Mobile money would transform even more lives in poor countries if regulators got out of the way. Mobile-money services are especially useful in developing countries. A worker in the city can send money to his family in the village without having to waste a day travelling on a rickety bus. Indeed, he can pay his family’s household bills directly from his phone. It is safer too: nobody wants to carry wads of currency on public transport.
Mobile money also gives its users—many of whom are poor and have no access to banks—a way to save small amounts of money. Mobile transactions are more traceable than cash, making it harder for corrupt officials to embezzle undetected. And lately Kenya has discovered a further benefit: the success of M-PESA has provided the foundation for a group of start-ups in Nairobi that are building new products and services on top of it
However Kenya’s success has yet to be replicated much elsewhere. More than half of all the world’s mobile-money transactions are handled by Safaricom. Mobile money is popular in one or two chaotic countries, such as Sudan and Somalia, but barely used in most places where it could do immense good, including India and China.

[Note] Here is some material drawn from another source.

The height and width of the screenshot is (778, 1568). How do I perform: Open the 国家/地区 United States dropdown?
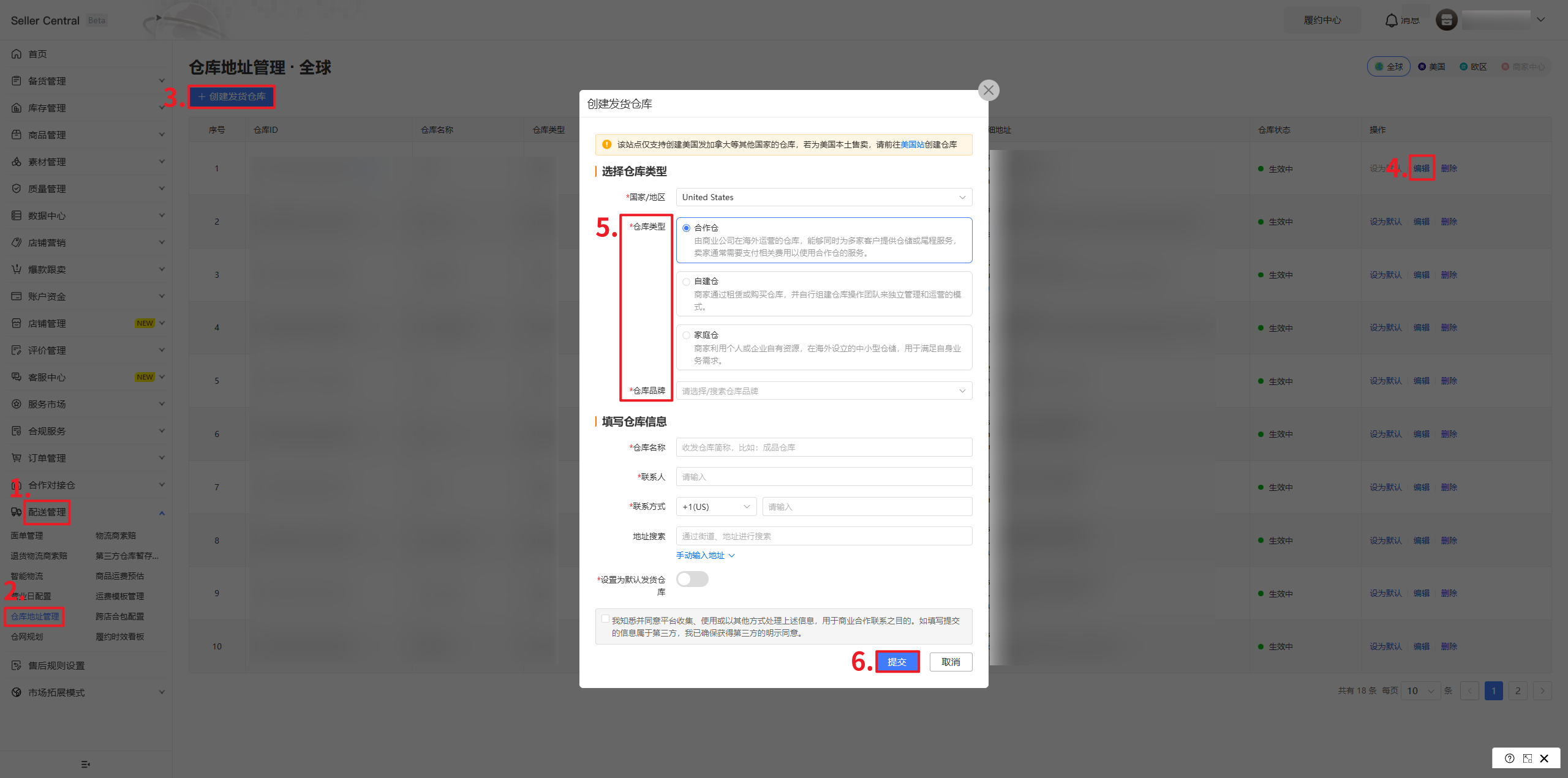point(823,197)
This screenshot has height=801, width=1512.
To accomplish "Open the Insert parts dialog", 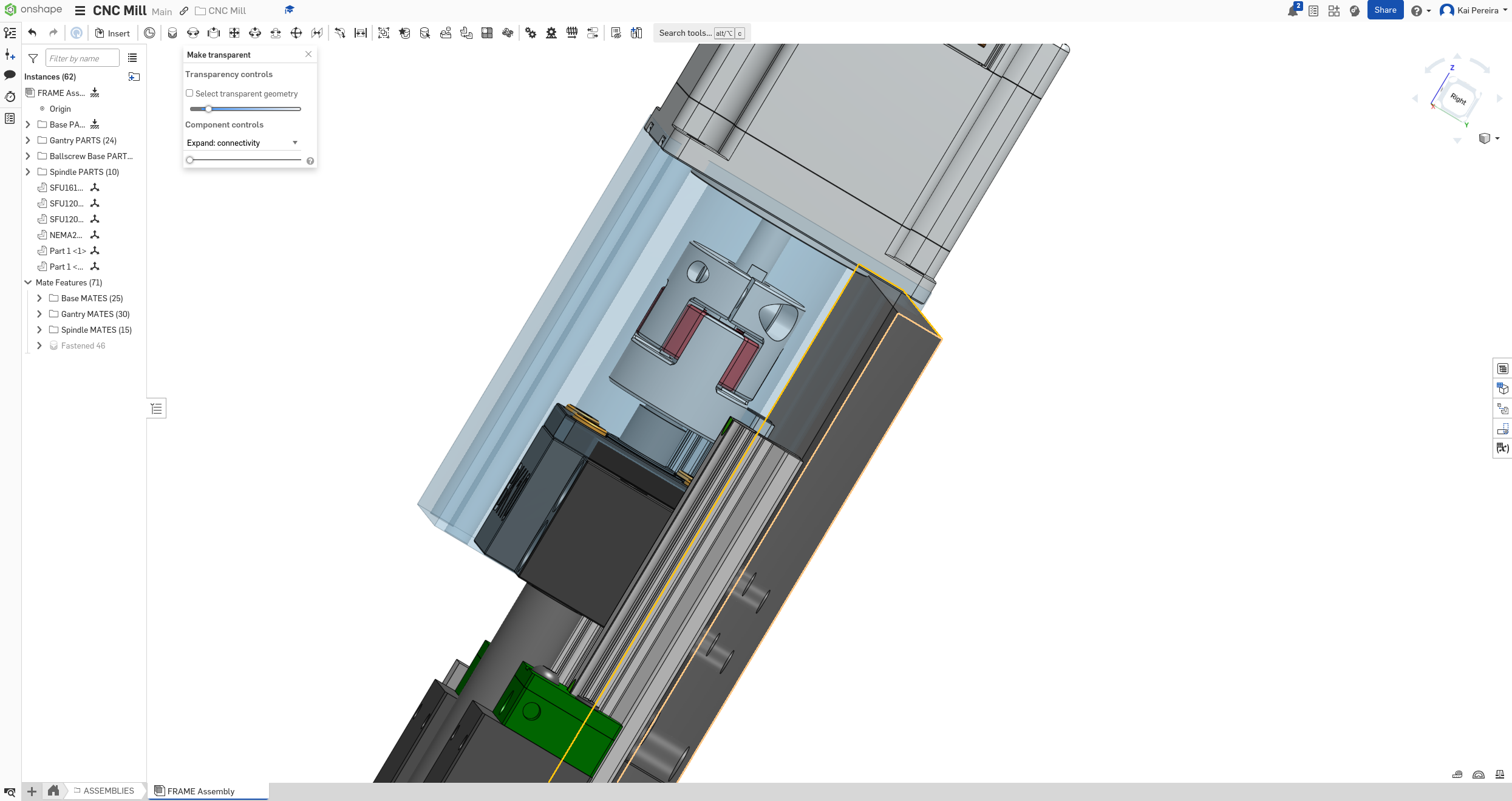I will click(113, 33).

Not all countries need mobile money, of course. Rich countries, with cash machines, credit cards and internet banking, have little use for it.
In Kenya the government took the enlightened approach of allowing M-PESA to go ahead, rather than tying Safaricom in red tape. Many of the poor countries that would most benefit from mobile money seem intent on keeping its suppliers out—mainly by insisting they should be regulated like banks. This is often a mixture of laziness and turf protection: if the president’s cousin owns the country’s main bank, he may not rush to let cheap mobile-money systems into his country.